▶ _The task_
Reproduce these items line for line, leaving out the pictures.
== Recorded data
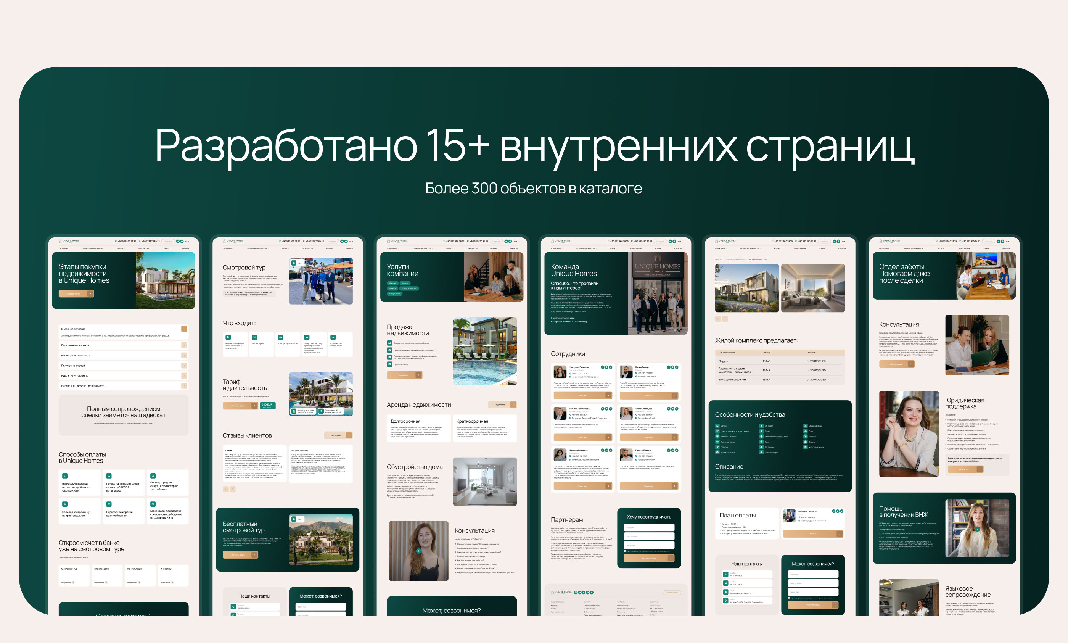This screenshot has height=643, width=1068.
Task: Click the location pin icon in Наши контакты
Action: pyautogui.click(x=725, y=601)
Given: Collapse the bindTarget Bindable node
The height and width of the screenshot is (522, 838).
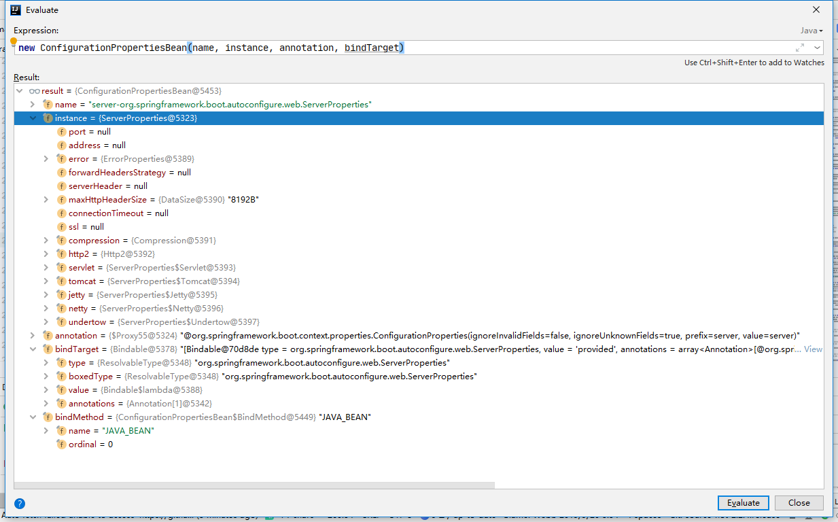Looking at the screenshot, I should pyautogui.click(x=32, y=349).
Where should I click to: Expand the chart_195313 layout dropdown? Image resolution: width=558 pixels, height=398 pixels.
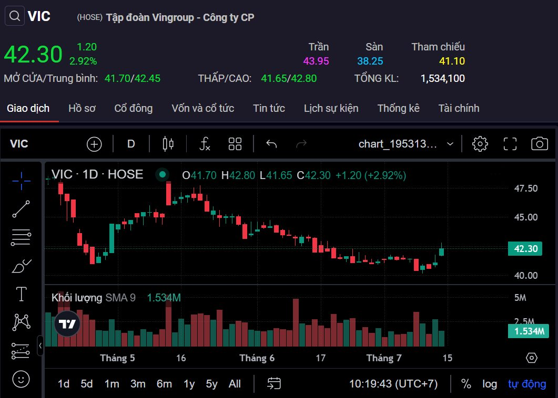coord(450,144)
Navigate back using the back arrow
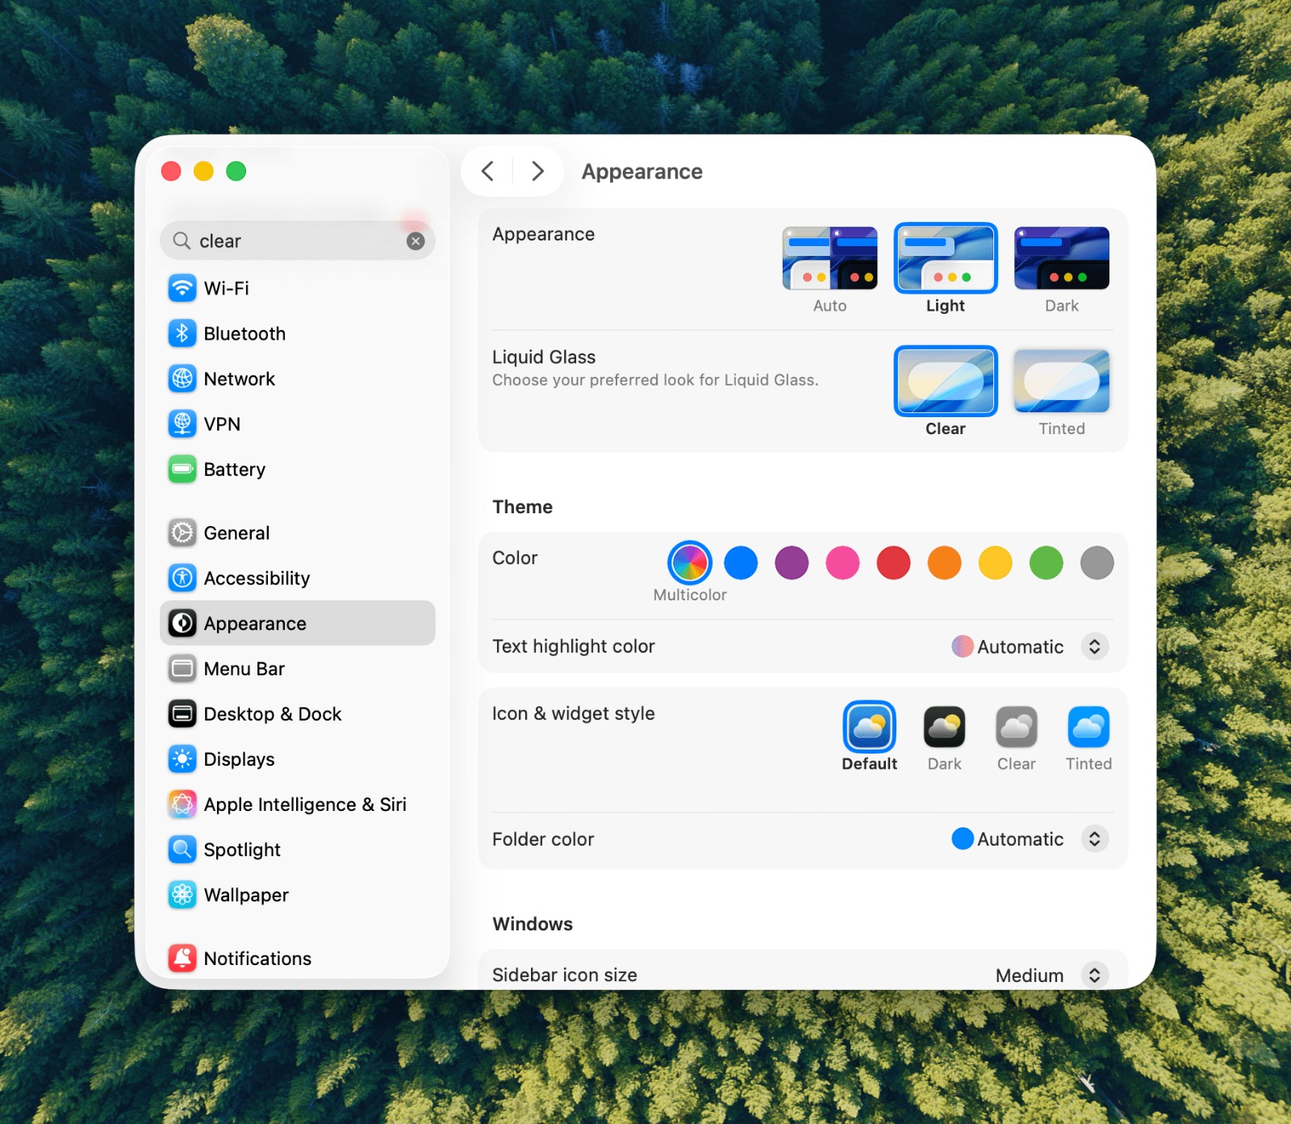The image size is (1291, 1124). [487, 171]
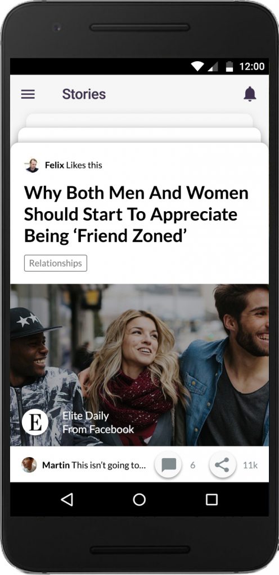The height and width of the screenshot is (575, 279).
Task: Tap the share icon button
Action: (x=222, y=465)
====
▶ _Solution_
This screenshot has height=643, width=1068.
Task: Click the location pin icon in Наши контакты
Action: pyautogui.click(x=725, y=601)
Given: Collapse the bindTarget Bindable node
The height and width of the screenshot is (522, 838).
Looking at the screenshot, I should pyautogui.click(x=32, y=349).
Where should I click to: Expand the chart_195313 layout dropdown? Image resolution: width=558 pixels, height=398 pixels.
coord(450,144)
Navigate back using the back arrow
The image size is (1291, 1124). [487, 171]
The height and width of the screenshot is (575, 279).
Task: Tap the share icon button
Action: (x=222, y=465)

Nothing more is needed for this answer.